Now, I would like to (know how to) calculate the following values:

• Let's suppose that a Championship Season ends when a racer first hits or surpasses 1000 pts, after $x$ rounds. What is the expected number $x$ of rounds in a Season?
• What is the expected ranking and overall number of points for each racer in the final classification?
• What is the expected number of participated rounds for each racer?
• What is the expected number of participations to Hard races / Medium races / Easy races, separately, for each racer?
• What is the expected average points earned by each racer, separately for each type of race (Hard/Medium/Easy)?
• What is the expected number of races (or probability) for a given specific "arrangement" (for instance, how many Hard races with no. 3 cars #1 and no. 1 car #2)?
• If I were to simulate an entire Season with an Excel macro, would it make any difference, when selecting the racers for each race in a round, if I randomly selected the racer first or the race type first? I will try such simulations, but I'm more interested in what the theory could say about this.
• If I were instead to do an in-game simulation, I would have to choose for myself, me being the player, one among the 20 racers, but I would have to never participate to any races in order to not mess up the results of the other 19 A.I.-controlled racers. So, how would the above expected numbers/probabilities change in case one racer never participates to any race, depending on its car type?

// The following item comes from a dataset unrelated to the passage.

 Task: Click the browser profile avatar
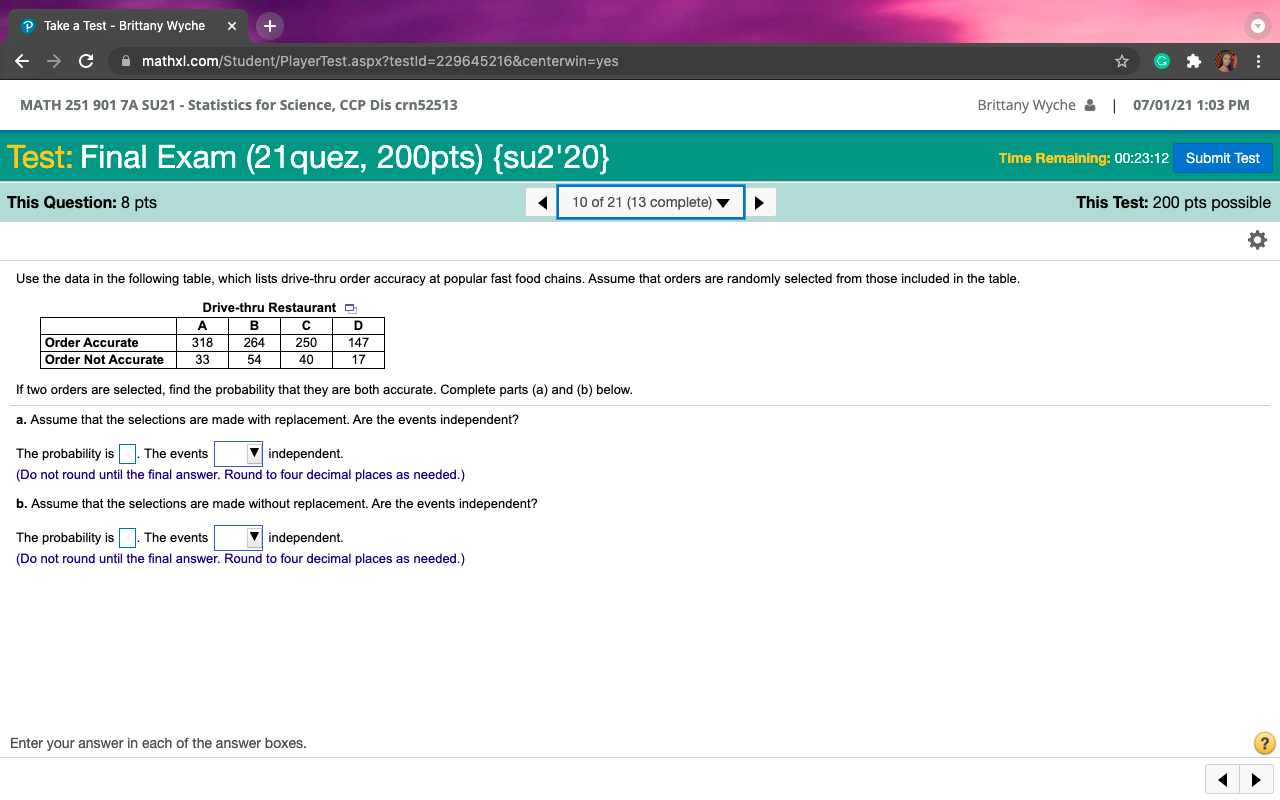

With all the restrictions and rules explained at the beginning, I cannot get my round about these problems.
Of course I'm not expecting anyone to answer all the questions above, just a specific calculation or any insights will be appreciated!
Thanks a lot for your attention.

 

[andrewkirk]

The problem specification is complete except in one point:

TL;DR Summary: A 1996 PC game and its random choices.

In a given round, the racers are selected to take part in the 3 races at random (but always respecting the above rules).

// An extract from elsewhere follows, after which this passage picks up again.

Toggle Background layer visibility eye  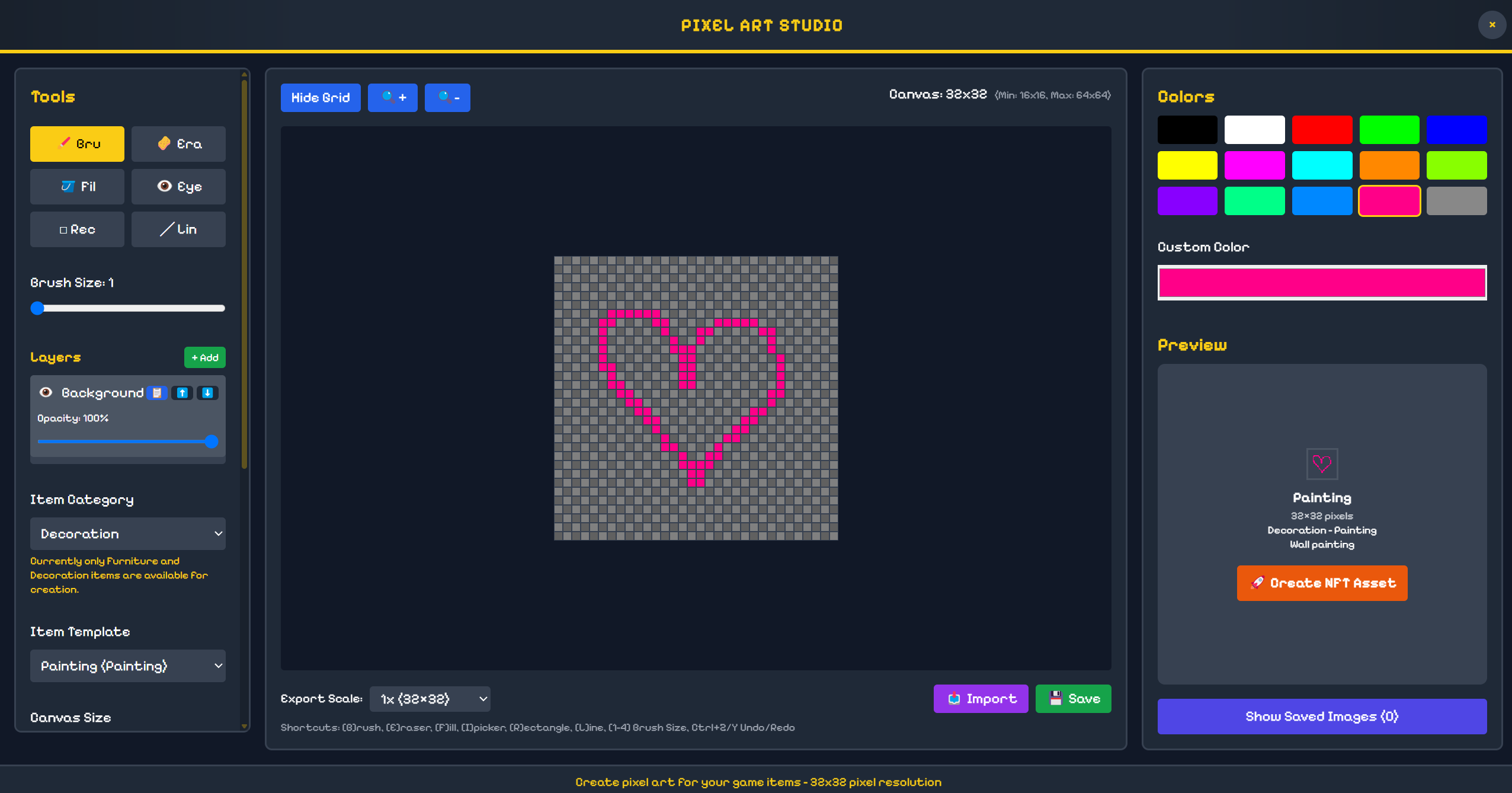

This is incomplete. It needs to specify how the randomness operates, and what the probabilities are.
Here are two different examples, that will give different outcomes:

1. for a round there will be a defined set of valid allocations of racers to races. For each round, one of those is selected, using equal probabilities for each valid allocation.

2. Starting with the Easy race and working through to the hard race, select participants for each.
For each of those races, select four racers from those eligible to participate, giving equal probability weight of selection to each racer. Note that racers already selected for a race in this round are not eligible. This is a "selection without replacement".

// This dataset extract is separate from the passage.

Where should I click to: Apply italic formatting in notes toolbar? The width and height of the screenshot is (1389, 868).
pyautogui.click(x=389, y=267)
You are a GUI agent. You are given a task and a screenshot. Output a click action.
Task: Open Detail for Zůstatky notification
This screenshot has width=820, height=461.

My instinct says the calcs would be easier for the second approach than the first. But that may be wrong.

 

[FactChecker]

I recommend using a language other than Excel to simulate this problem that can easily run thousands of simulations. I don't know how well Excel lends itself to Monte Carlo simulations of any complexity, but several computer languages can handle it. And you should not be involved at all in the simulation since it would require tens (hundreds?) of thousands of simulations to get any accuracy in the results.
IMO, you should have already selected a racer before you select the race, since the type of car changes how many race-types it can be in.

 

[FranzS]

The problem specification is complete except in one point:

This is incomplete. It needs to specify how the randomness operates, and what the probabilities are.
Here are two different examples, that will give different outcomes:

1. for a round there will be a defined set of valid allocations of racers to races. For each round, one of those is selected, using equal probabilities for each valid allocation.

2. Starting with the Easy race and working through to the hard race, select participants for each.
For each of those races, select four racers from those eligible to participate, giving equal probability weight of selection to each racer. Note that racers already selected for a race in this round are not eligible. This is a "selection without replacement".

My instinct says the calcs would be easier for the second approach than the first. But that may be wrong.

I recommend using a language other than Excel to simulate this problem that can easily run thousands of simulations. I don't know how well Excel lends itself to Monte Carlo simulations of any complexity, but several computer languages can handle it. And you should not be involved at all in the simulation since it would require tens (hundreds?) of thousands of simulations to get any accuracy in the results.
IMO, you should have already selected a racer before you select the race, since the type of car changes how many race-types it can be in.

Thank you guys. Indeed, the issue you pointed out was the doubt I expressed in my second-to-last question.
I don't know how the racers' selection is actually automated into the PC game's script, but I can tell you how it is displayed on screen: when signing in for each new racing round, you enter a screen where three empty boxes corresponding to the Easy, Medium and Hard races are shown. Slowly, the names of some racers (your competitors) will pop up, one by one, inside the boxes (i.e. they signed in for that race), with no particular order. If you wait too much, all spots will be occupied and you (the player) will miss the round.

 

[andrewkirk]

Thank you guys. Indeed, the issue you pointed out was the doubt I expressed in my second-to-last question.
I don't know how the racers' selection is actually automated into the PC game's script, but I can tell you how it is displayed on screen: when signing in for each new racing round, you enter a screen where three empty boxes corresponding to the Easy, Medium and Hard races are shown. Slowly, the names of some racers (your competitors) will pop up, one by one, inside the boxes (i.e. they signed in for that race), with no particular order. If you wait too much, all spots will be occupied and you (the player) will miss the round.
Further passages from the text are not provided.